_Provided information:_
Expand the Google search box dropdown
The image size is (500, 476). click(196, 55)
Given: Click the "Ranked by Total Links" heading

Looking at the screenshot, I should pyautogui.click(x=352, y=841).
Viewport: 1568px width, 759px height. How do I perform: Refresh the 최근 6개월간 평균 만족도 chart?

...

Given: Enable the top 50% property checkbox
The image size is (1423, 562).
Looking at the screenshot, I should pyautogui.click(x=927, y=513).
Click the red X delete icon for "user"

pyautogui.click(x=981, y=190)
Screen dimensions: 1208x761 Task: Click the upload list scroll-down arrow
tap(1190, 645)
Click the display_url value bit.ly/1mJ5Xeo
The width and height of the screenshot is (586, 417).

--

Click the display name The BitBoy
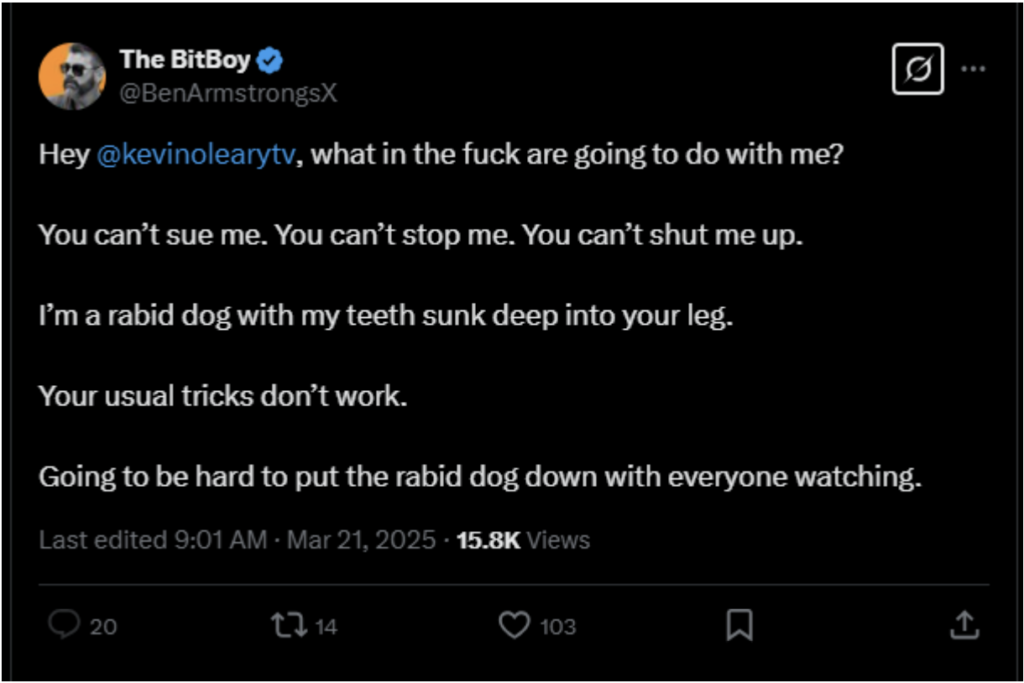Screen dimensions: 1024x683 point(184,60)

_What you have to do:_ Scan the records above for the string "width", then copy each line where it turns up.

_Exercise output:_
Viewport: 1568px width, 759px height. How do I perform: Refresh the 최근 6개월간 평균 만족도 chart?
The width and height of the screenshot is (586, 417).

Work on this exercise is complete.